任务说明 1:
根据待审文段回答下列问题:
(a) 2013年首次报道的CRISPRi所用融合蛋白由哪两种蛋白组分形成?
(b) 酶Cpf1来自哪种细菌?
(c) 2016年6月的研究中,Degenome-seq测试使用了Cpf1蛋白家族中的哪两种蛋白?
任务说明 2: 返回待审文段中从“传统的CRISPR是利用Ca”起,到“比于Cas9,Cpf更优越。”为止(含这两处词句)的原文。

待审文段:

__________________________________________________

传统的CRISPR是利用Cas9蛋白对目标基因进行切割,2013年首次报道的基于标准系统的CRISPRi(CRISPR interference)能够精确有效和可逆地抑制基因表达,它使用的是由两种蛋白组分形成的融合蛋白:可经强力霉素(Doxycycline)诱导而失活的Cas9蛋白(dCas9)和KRAB蛋白的抑制结构域[23]。2016年,Mandegar等[24]首次利用CRISPRi抑制了人类诱导多能干细胞(iPSCs)基因的表达:先将编码dCas9的基因和编码KRAB抑制结构域的基因融合,形成融合基因dCas9-KRAB的抑制基因,将该融合基因导到病毒载体上,并导入宿主细胞(如iPSCs和源自iPSCs的心肌细胞)使其表达,产生的融合蛋白停留在基因组靶位点上并抑制基因表达而无需切割DNA。尽管CRISPRi暂时地抑制基因表达确实比标准系统精确高效,但真正应用到基因治疗领域则必须考虑病毒载体的可实施性。2015年9月,CRISPR领头人之一张锋发现了一种迄今为止最为简单的CRISPR系统——CRISPR/Cpf,酶Cpf1来自弗朗西斯氏菌,具有双重切割功能:能切割DNA,也能切割RNA。利用Cpf1切割crRNA前体发夹结构上游从而产生成熟的crRNA,成熟的crRNA引导酶Cpf1特异性地靶向目标序列[25],显而易见,这个过程并不需要tracrRNA分子的帮助。因此,CRISPR/Cpf比CRISPR/Cas9更为简单,比CRISPRi应用更广泛。并且,在2016年6月的一项新研究中,使用Cpf1蛋白家族中编辑效率最高的AsCpf1和LbCpf1开展Degenome-seq测试结果表明,CRISPR/Cpf几乎没有脱靶效应[26],这更证明了相比于Cas9,Cpf更优越。

__________________________________________________

数据摘录:
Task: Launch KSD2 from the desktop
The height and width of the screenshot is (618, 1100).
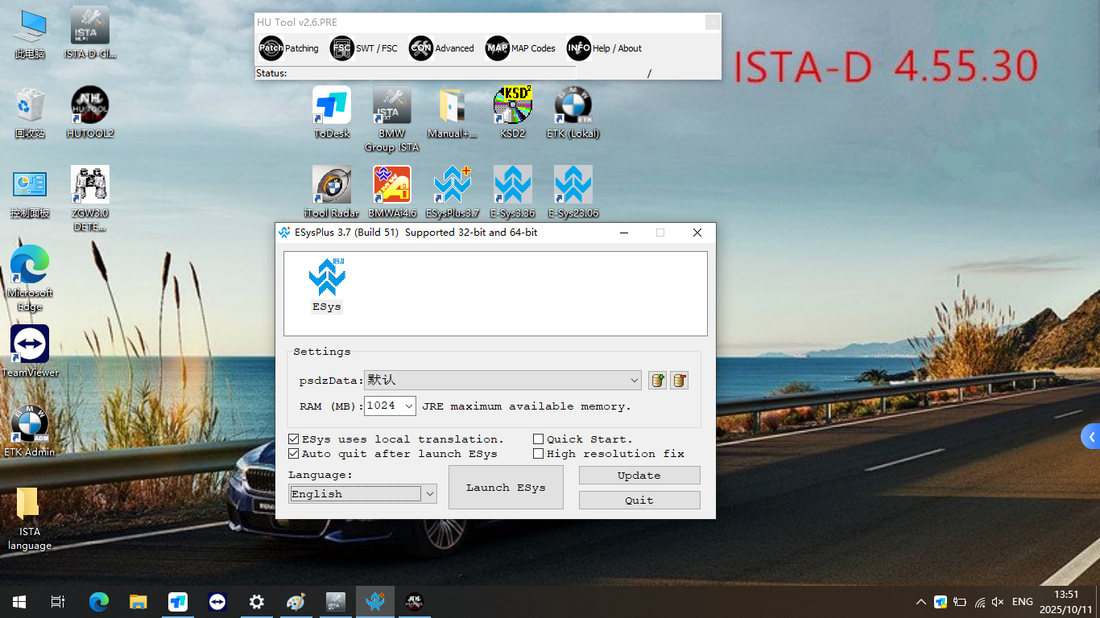Action: point(512,113)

__________________________________________________

答案栏 1:
(a) 可经强力霉素(Doxycycline)诱导而失活的Cas9蛋白(dCas9),以及KRAB蛋白的抑制结构域。
(b) 弗朗西斯氏菌。
(c) AsCpf1和LbCpf1。

答案栏 2:
传统的CRISPR是利用Cas9蛋白对目标基因进行切割,2013年首次报道的基于标准系统的CRISPRi(CRISPR interference)能够精确有效和可逆地抑制基因表达,它使用的是由两种蛋白组分形成的融合蛋白:可经强力霉素(Doxycycline)诱导而失活的Cas9蛋白(dCas9)和KRAB蛋白的抑制结构域[23]。2016年,Mandegar等[24]首次利用CRISPRi抑制了人类诱导多能干细胞(iPSCs)基因的表达:先将编码dCas9的基因和编码KRAB抑制结构域的基因融合,形成融合基因dCas9-KRAB的抑制基因,将该融合基因导到病毒载体上,并导入宿主细胞(如iPSCs和源自iPSCs的心肌细胞)使其表达,产生的融合蛋白停留在基因组靶位点上并抑制基因表达而无需切割DNA。尽管CRISPRi暂时地抑制基因表达确实比标准系统精确高效,但真正应用到基因治疗领域则必须考虑病毒载体的可实施性。2015年9月,CRISPR领头人之一张锋发现了一种迄今为止最为简单的CRISPR系统——CRISPR/Cpf,酶Cpf1来自弗朗西斯氏菌,具有双重切割功能:能切割DNA,也能切割RNA。利用Cpf1切割crRNA前体发夹结构上游从而产生成熟的crRNA,成熟的crRNA引导酶Cpf1特异性地靶向目标序列[25],显而易见,这个过程并不需要tracrRNA分子的帮助。因此,CRISPR/Cpf比CRISPR/Cas9更为简单,比CRISPRi应用更广泛。并且,在2016年6月的一项新研究中,使用Cpf1蛋白家族中编辑效率最高的AsCpf1和LbCpf1开展Degenome-seq测试结果表明,CRISPR/Cpf几乎没有脱靶效应[26],这更证明了相比于Cas9,Cpf更优越。